Wolf Cuff


I wanted to make a broad cuff, but didn’t have any specific plans for it. So I went about mixing the sterling silver alloy, melting it and rolled the plate. PICT0012.jpgDSCN9674.jpeg

Getting springiness into sterling is a bit of an art in and of itself. Rolling the plate in order to lengthen or broaden it, compacts the molecular structure because of the stress (pressure) placed on the metal. If the metal is placed under too much pressure, it’ll start to crack. To prevent this, the plate has to be annealed from time to time, by heating it under a flame mix of propane and oxygen. (Think of it as giving the molecules a heat massage to relax them.) However, to achieve springiness, there has to be a certain level of tension in the metal’s molecular structure. It’s at this point that you have to know at which plate thickness to call it a day; pertaining to the annealing process. If you call it too late, the plate won’t be springy enough, call it too soon and you’ll end up with a plate that’s cracked and you have to melt the whole thing down. After the final anneal, with a plate thickness of at least 2.5mm, the plate is continuously rolled down to approx 0.9mm. A loss of 0.1 - 0.15 mm has to be factored in for sanding and polishing, which would bring the final product down to 0.75mm plate thickness.

I took the finished plate back to the workbench, papered it and just sat there and stared or a while, thinking of what to do with it. I thought a wolf’s head and neck would look great on a cuff this width. I’ve always loved wolves, and I had a Swiss Shepherd dog whose genetics and behaviour displayed several pronounced wolf traits. So it sort of turned into a homage to my dog and a homage to wolves.

## Exercises to complete
(1) In the wolf cuff text, what plate thickness does the finished piece end up with after sanding and polishing?
(2) Carry on the account of making the wolf cuff from the point where it stops.

## Data for analysis

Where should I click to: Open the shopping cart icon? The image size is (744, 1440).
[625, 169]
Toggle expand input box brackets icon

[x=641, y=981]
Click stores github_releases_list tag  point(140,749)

---

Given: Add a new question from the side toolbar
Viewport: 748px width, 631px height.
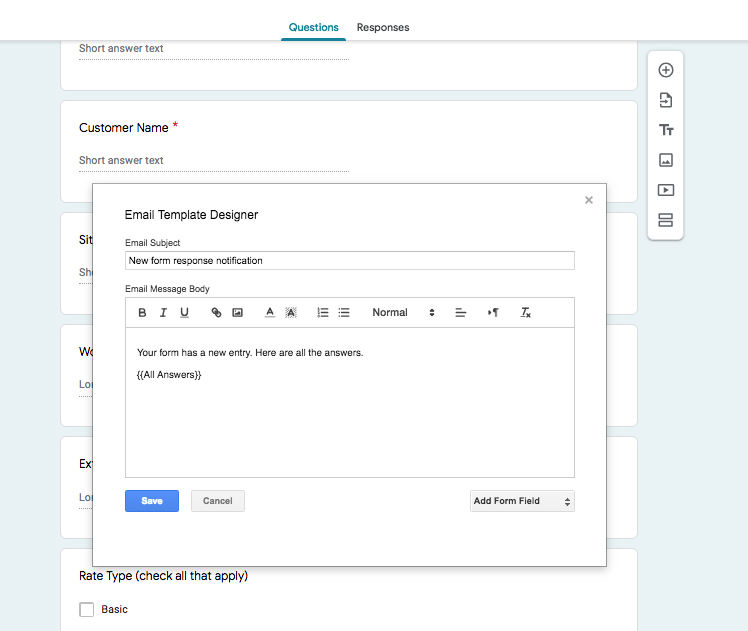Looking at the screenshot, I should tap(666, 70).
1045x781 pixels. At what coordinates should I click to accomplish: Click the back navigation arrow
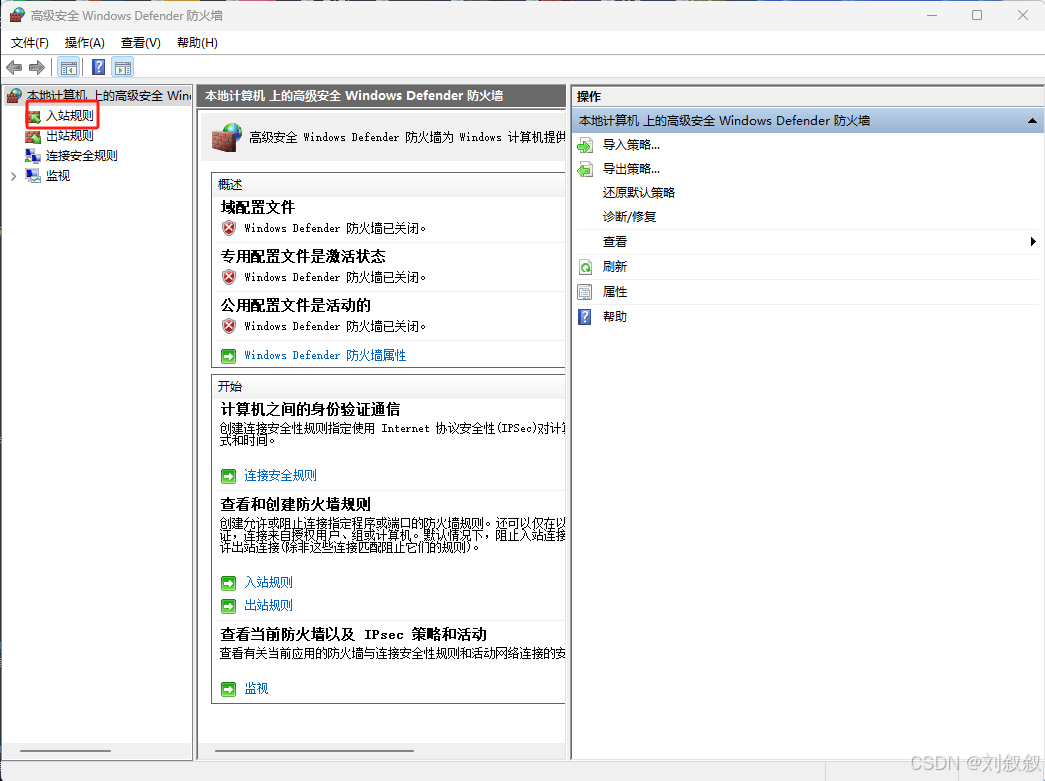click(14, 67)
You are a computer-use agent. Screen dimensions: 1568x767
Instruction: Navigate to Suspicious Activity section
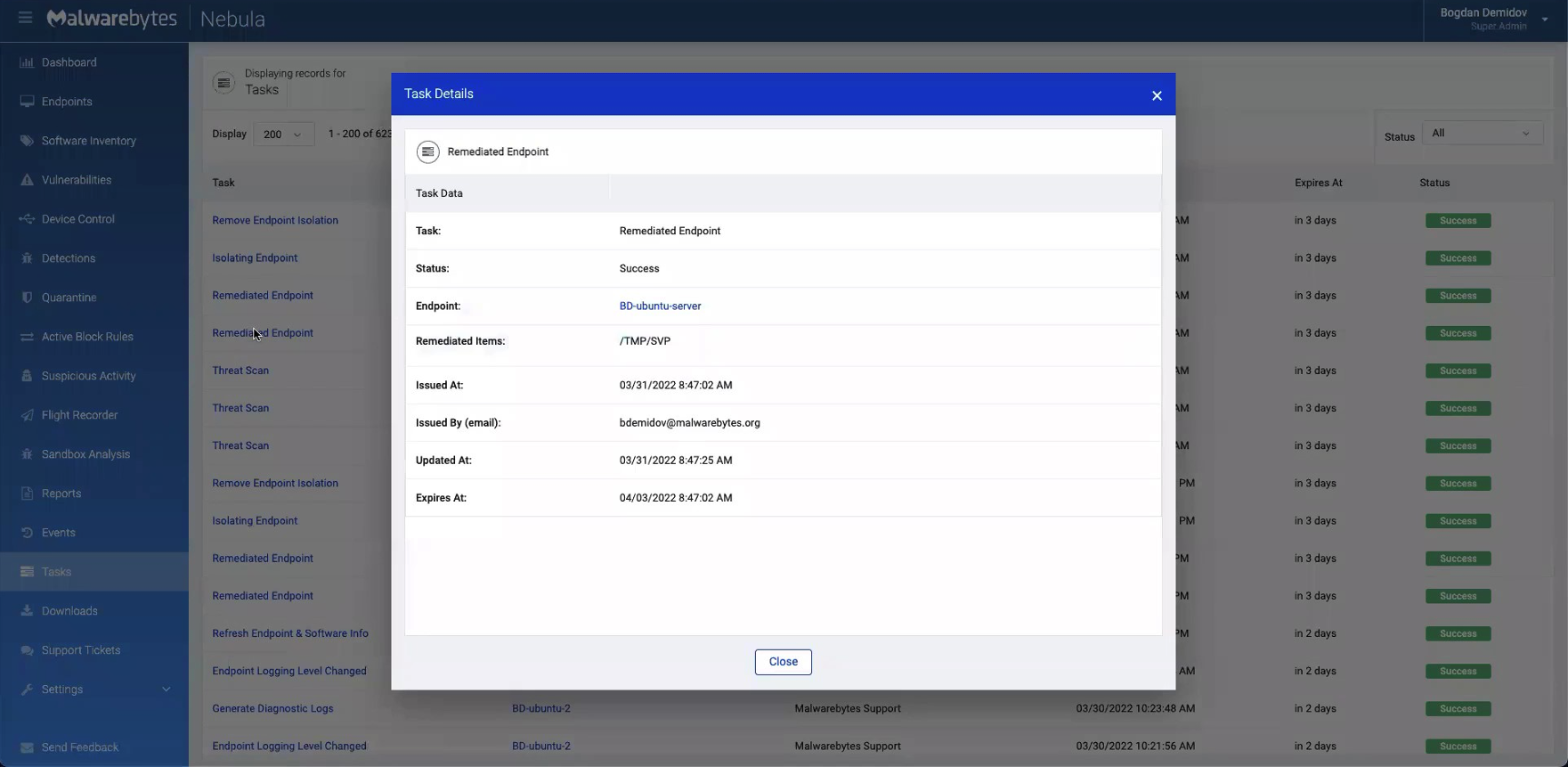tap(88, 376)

## Exercise results
(1) 0.75mm

(2)
A freehand drawing was made on the papered plate and burred into the surface. Stamps are then hammered into the back of the plate. Next, the plate was polished to a high shine and it was back to the workbench to burr the final lines into the surface with various burr sizes.



The initial curve of the cuff is done by hand. After that, it’s off to the bracelet mandrel ( a solid metal cone) to give the cuff its proper shape. With a piece that’s already polished, care has to be taken not to make any marks on the surface. For this reason, I always wrap the silver in leather before placing it on the mandrel, covering both sides, as the inside can also pick up scratches from the mandrel. The cuff is then shaped by hammering on it with a leather mallet until perfect roundness is attained.


The cuff is now finished, just a final buff with a polishing cloth and it’s ready to go out into the world The final cuff measures 17cm long 4.1cm wide, but any future ones can be adapted to the customers measurements.



In writing this, it came to mind that it would be an interesting expansion to make further cuffs with other large predators as motif. Such as Grizzly, Mountain Lion…a black Panther, with complete oxidation. There’s much worth for me in sharing this process, not just to tell the story of making but also in revisiting and gaining new ides. Thank you for reading.